TO DO =>
Line by line, write out the material exactly.

DATA FOR REVIEW =>
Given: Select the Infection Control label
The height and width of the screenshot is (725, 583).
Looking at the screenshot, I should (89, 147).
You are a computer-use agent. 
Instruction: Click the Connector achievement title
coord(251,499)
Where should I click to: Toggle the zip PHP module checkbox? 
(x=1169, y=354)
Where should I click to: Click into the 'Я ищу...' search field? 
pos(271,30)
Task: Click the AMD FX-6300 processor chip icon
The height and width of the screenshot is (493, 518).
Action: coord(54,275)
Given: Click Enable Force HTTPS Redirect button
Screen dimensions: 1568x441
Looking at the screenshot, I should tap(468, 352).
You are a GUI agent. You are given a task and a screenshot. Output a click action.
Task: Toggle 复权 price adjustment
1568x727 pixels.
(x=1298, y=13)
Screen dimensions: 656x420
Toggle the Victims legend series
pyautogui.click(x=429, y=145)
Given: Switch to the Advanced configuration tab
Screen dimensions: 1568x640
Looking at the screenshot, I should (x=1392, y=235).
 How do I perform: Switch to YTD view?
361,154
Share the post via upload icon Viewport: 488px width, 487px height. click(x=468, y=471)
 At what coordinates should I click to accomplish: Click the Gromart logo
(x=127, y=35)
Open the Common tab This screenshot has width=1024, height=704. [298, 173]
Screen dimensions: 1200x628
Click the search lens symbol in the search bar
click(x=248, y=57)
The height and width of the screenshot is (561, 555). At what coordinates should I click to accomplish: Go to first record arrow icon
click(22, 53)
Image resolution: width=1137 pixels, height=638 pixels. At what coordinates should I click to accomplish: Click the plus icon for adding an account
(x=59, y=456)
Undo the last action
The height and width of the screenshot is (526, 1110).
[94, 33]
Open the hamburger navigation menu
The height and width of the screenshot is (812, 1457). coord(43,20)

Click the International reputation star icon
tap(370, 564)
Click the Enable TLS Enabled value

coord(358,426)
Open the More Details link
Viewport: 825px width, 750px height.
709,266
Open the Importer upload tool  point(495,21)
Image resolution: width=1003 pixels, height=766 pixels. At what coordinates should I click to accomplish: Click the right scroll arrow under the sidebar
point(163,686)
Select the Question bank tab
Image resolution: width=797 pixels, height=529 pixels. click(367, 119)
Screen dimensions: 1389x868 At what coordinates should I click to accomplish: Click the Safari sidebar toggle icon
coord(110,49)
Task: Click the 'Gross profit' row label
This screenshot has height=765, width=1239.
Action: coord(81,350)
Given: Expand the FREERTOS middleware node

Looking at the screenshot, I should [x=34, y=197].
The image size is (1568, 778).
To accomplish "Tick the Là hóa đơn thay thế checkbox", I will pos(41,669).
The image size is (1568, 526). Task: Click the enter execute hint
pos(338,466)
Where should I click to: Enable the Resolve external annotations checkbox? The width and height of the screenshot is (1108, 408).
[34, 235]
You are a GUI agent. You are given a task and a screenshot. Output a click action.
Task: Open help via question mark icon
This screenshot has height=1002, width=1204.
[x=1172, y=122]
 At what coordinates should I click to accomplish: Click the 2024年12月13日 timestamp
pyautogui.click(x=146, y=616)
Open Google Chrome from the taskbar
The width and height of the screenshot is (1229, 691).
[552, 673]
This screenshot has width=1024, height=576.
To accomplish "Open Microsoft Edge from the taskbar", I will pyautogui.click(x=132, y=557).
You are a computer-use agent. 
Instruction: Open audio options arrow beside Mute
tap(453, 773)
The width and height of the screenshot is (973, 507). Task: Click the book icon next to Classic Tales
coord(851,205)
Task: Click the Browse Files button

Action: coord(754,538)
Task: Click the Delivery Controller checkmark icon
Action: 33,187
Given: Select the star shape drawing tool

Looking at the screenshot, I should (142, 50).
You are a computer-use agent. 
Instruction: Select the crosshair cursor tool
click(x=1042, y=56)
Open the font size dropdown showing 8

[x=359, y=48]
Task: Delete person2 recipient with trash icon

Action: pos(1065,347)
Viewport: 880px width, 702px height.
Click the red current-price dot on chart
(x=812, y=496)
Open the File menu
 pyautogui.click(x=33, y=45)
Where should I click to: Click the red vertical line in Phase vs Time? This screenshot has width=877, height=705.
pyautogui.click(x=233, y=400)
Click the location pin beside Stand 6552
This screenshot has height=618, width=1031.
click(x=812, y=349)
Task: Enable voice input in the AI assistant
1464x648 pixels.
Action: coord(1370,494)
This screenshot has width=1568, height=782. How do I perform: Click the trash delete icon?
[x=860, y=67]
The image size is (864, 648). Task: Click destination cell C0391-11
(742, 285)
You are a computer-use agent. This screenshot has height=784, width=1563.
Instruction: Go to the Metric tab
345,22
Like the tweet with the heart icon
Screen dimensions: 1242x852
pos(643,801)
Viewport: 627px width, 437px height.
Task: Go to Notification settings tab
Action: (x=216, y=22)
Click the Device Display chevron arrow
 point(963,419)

YOUR SOLUTION =>
Given: Select the Infection Control label
The height and width of the screenshot is (725, 583).
Looking at the screenshot, I should (89, 147).
You are a computer-use agent. 
Instruction: Click the Connector achievement title
coord(251,499)
Where should I click to: Toggle the zip PHP module checkbox? 
(x=1169, y=354)
Where should I click to: Click into the 'Я ищу...' search field? 
pos(271,30)
Task: Click the AMD FX-6300 processor chip icon
The height and width of the screenshot is (493, 518).
Action: coord(54,275)
Given: Click Enable Force HTTPS Redirect button
Screen dimensions: 1568x441
Looking at the screenshot, I should tap(468, 352).
You are a GUI agent. You are given a task and a screenshot. Output a click action.
Task: Toggle 复权 price adjustment
1568x727 pixels.
(x=1298, y=13)
Screen dimensions: 656x420
Toggle the Victims legend series
pyautogui.click(x=429, y=145)
Given: Switch to the Advanced configuration tab
Screen dimensions: 1568x640
Looking at the screenshot, I should (x=1392, y=235).
 How do I perform: Switch to YTD view?
361,154
Share the post via upload icon Viewport: 488px width, 487px height. click(x=468, y=471)
 At what coordinates should I click to accomplish: Click the Gromart logo
(x=127, y=35)
Open the Common tab This screenshot has width=1024, height=704. [298, 173]
Screen dimensions: 1200x628
Click the search lens symbol in the search bar
click(x=248, y=57)
The height and width of the screenshot is (561, 555). At what coordinates should I click to accomplish: Go to first record arrow icon
click(22, 53)
Image resolution: width=1137 pixels, height=638 pixels. At what coordinates should I click to accomplish: Click the plus icon for adding an account
(x=59, y=456)
Undo the last action
The height and width of the screenshot is (526, 1110).
[94, 33]
Open the hamburger navigation menu
The height and width of the screenshot is (812, 1457). coord(43,20)

Click the International reputation star icon
tap(370, 564)
Click the Enable TLS Enabled value

coord(358,426)
Open the More Details link
Viewport: 825px width, 750px height.
709,266
Open the Importer upload tool  point(495,21)
Image resolution: width=1003 pixels, height=766 pixels. At what coordinates should I click to accomplish: Click the right scroll arrow under the sidebar
point(163,686)
Select the Question bank tab
Image resolution: width=797 pixels, height=529 pixels. click(367, 119)
Screen dimensions: 1389x868 At what coordinates should I click to accomplish: Click the Safari sidebar toggle icon
coord(110,49)
Task: Click the 'Gross profit' row label
This screenshot has height=765, width=1239.
Action: coord(81,350)
Given: Expand the FREERTOS middleware node

Looking at the screenshot, I should [x=34, y=197].
The image size is (1568, 778).
To accomplish "Tick the Là hóa đơn thay thế checkbox", I will pos(41,669).
The image size is (1568, 526). Task: Click the enter execute hint
pos(338,466)
Where should I click to: Enable the Resolve external annotations checkbox? The width and height of the screenshot is (1108, 408).
[34, 235]
You are a GUI agent. You are given a task and a screenshot. Output a click action.
Task: Open help via question mark icon
This screenshot has height=1002, width=1204.
[x=1172, y=122]
 At what coordinates should I click to accomplish: Click the 2024年12月13日 timestamp
pyautogui.click(x=146, y=616)
Open Google Chrome from the taskbar
The width and height of the screenshot is (1229, 691).
[552, 673]
This screenshot has width=1024, height=576.
To accomplish "Open Microsoft Edge from the taskbar", I will pyautogui.click(x=132, y=557).
You are a computer-use agent. 
Instruction: Open audio options arrow beside Mute
tap(453, 773)
The width and height of the screenshot is (973, 507). Task: Click the book icon next to Classic Tales
coord(851,205)
Task: Click the Browse Files button

Action: coord(754,538)
Task: Click the Delivery Controller checkmark icon
Action: 33,187
Given: Select the star shape drawing tool

Looking at the screenshot, I should (142, 50).
You are a computer-use agent. 
Instruction: Select the crosshair cursor tool
click(x=1042, y=56)
Open the font size dropdown showing 8

[x=359, y=48]
Task: Delete person2 recipient with trash icon

Action: pos(1065,347)
Viewport: 880px width, 702px height.
Click the red current-price dot on chart
(x=812, y=496)
Open the File menu
 pyautogui.click(x=33, y=45)
Where should I click to: Click the red vertical line in Phase vs Time? This screenshot has width=877, height=705.
pyautogui.click(x=233, y=400)
Click the location pin beside Stand 6552
This screenshot has height=618, width=1031.
click(x=812, y=349)
Task: Enable voice input in the AI assistant
1464x648 pixels.
Action: coord(1370,494)
This screenshot has width=1568, height=782. How do I perform: Click the trash delete icon?
[x=860, y=67]
The image size is (864, 648). Task: Click destination cell C0391-11
(742, 285)
You are a computer-use agent. This screenshot has height=784, width=1563.
Instruction: Go to the Metric tab
345,22
Like the tweet with the heart icon
Screen dimensions: 1242x852
pos(643,801)
Viewport: 627px width, 437px height.
Task: Go to Notification settings tab
Action: (x=216, y=22)
Click the Device Display chevron arrow
 point(963,419)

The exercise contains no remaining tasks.